Are there any designers you look up to nowadays?
They’re all plundering the past but I love a beautiful dress, shirt or jacket… Balmain, YSL, Christopher Kane. 

You embarked on a career in TV and film after The Slits split in the early 80s. How did you find life behind the camera?
It was a relief to be behind the camera and I swore to myself that if there was ever an explosion of creativity again I would absolutely not be the product next time. It is soul destroying to have your work and physical appearance picked to pieces. But I’ve gone and done it again, in my fifties, could it be any worse? I don’t care now. I feel quite relaxed about it. 

After a hiatus of 25 years you released a solo album, The Vermillion Border, in 2012 - what drew you back to music? 
I’d been cooped up for years due to illness and whatnot. I didn’t realise how oppressed I felt, not just by my circumstances but by how the world is - still full of conventions and rules. But I never conceived that music would be a way out for me again. I thought it was dead in me, and really not a medium that could shake people up any more in the West. But when the volcano in me exploded it was music that was the conduit. It’s so great that you can still sit in your room and write a song if you’re feeling down and it is still a great outlet. 

"The book was painful to write, and I felt terrible afterwards, but I don’t think anything is worth doing if you don’t tell the truth.

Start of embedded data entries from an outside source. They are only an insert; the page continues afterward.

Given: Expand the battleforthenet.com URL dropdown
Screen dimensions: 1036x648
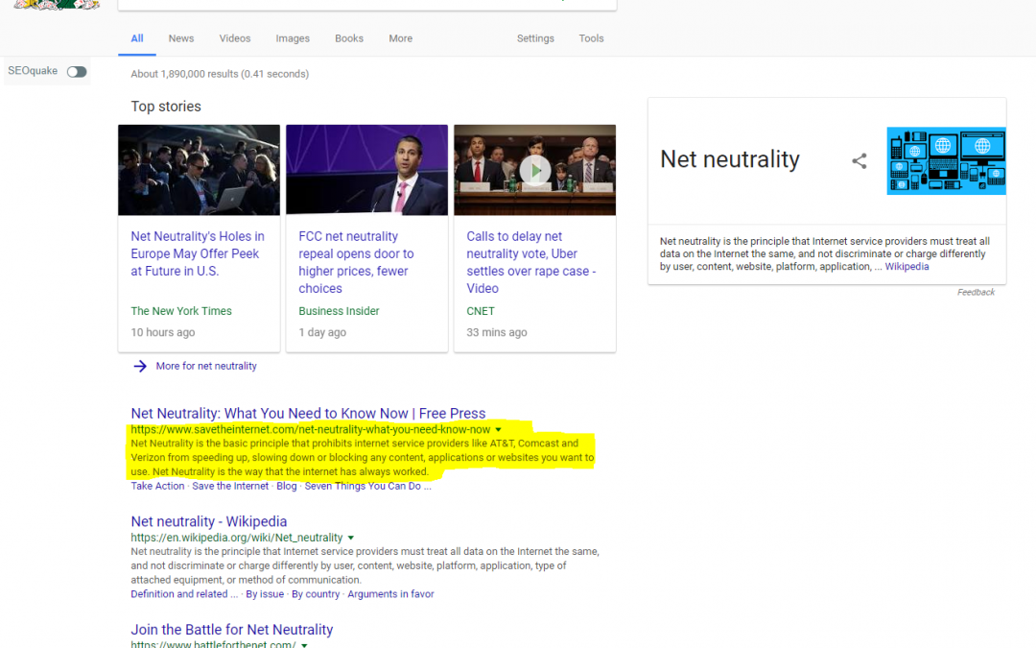Looking at the screenshot, I should pos(304,644).
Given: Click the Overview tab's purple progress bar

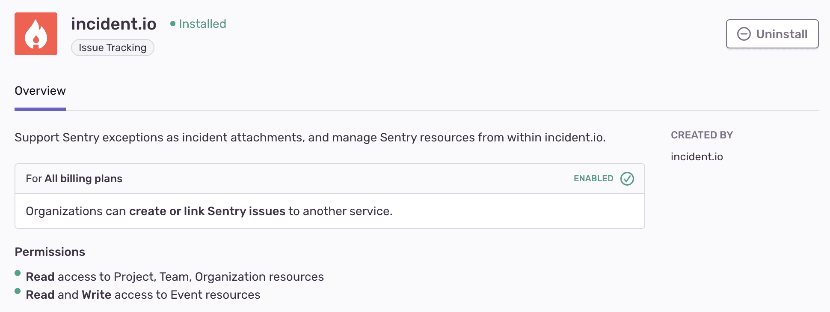Looking at the screenshot, I should pyautogui.click(x=40, y=110).
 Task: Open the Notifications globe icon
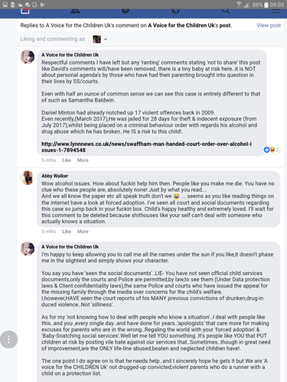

The truth is almost the only taboo we have left."

 

How did it feel returning to the stage as a solo act?
Crushing – as I wasn’t very competent. Luckily I had the old punk maxims ingrained in me, still. They were like a survival manual that kept me going. The music I make now isn’t at all punk though, though The Slits’ music was never punk either. But I still needed to keep telling myself that ‘it doesn’t matter if you don’t fit in, if you have something you want to say and you are honest, there will be people who want to hear it.’ 

Was it easy for you to return to songwriting? 
I only write when I feel compelled to write. I go and create something else if I don’t feel moved to write a song. But oppression, love, heartbreak are the usual muses get me going. 

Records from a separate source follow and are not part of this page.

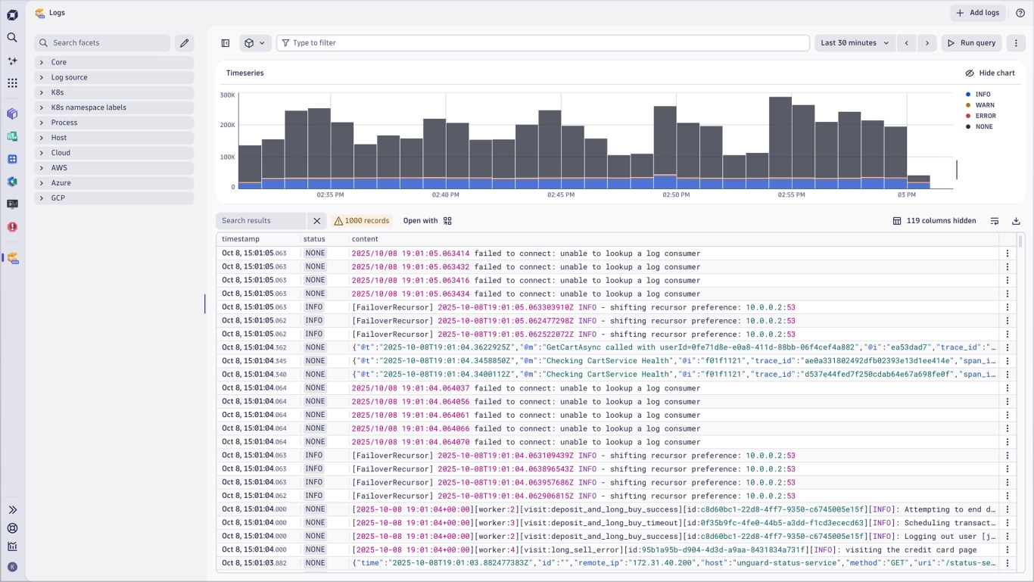Viewport: 1034px width, 582px height.
Task: Open the Last 30 minutes timeframe dropdown
Action: pyautogui.click(x=855, y=43)
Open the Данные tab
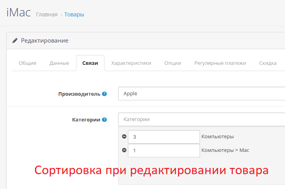 59,63
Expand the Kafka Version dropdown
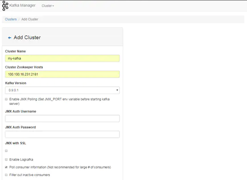247x180 pixels. [x=62, y=90]
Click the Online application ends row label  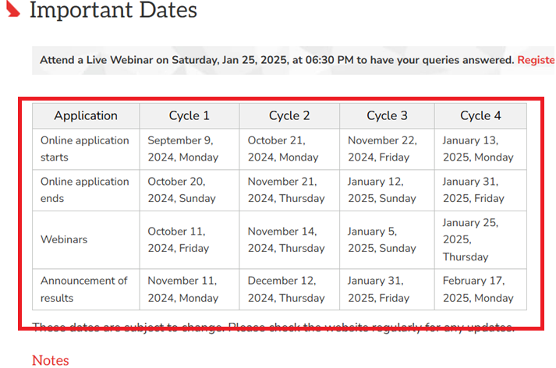85,190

Do you have any new music in the works at the moment?
I have things buzzing about at the back of my mind, ready to rush forward when I let them, but right now I am concentrating on the book. I have a couple of months set aside to promote it, and I am really proud of it so I'm going to commit myself to doing lots of readings. It’s a great way to meet people. So many people of every age have told me the book resonates strongly with them and I am elated that I managed to communicate clearly and honestly to people. That was my intention, to let other people who have been through or thought similar things know that they are not alone. The truth is the only thing that will move society forwards.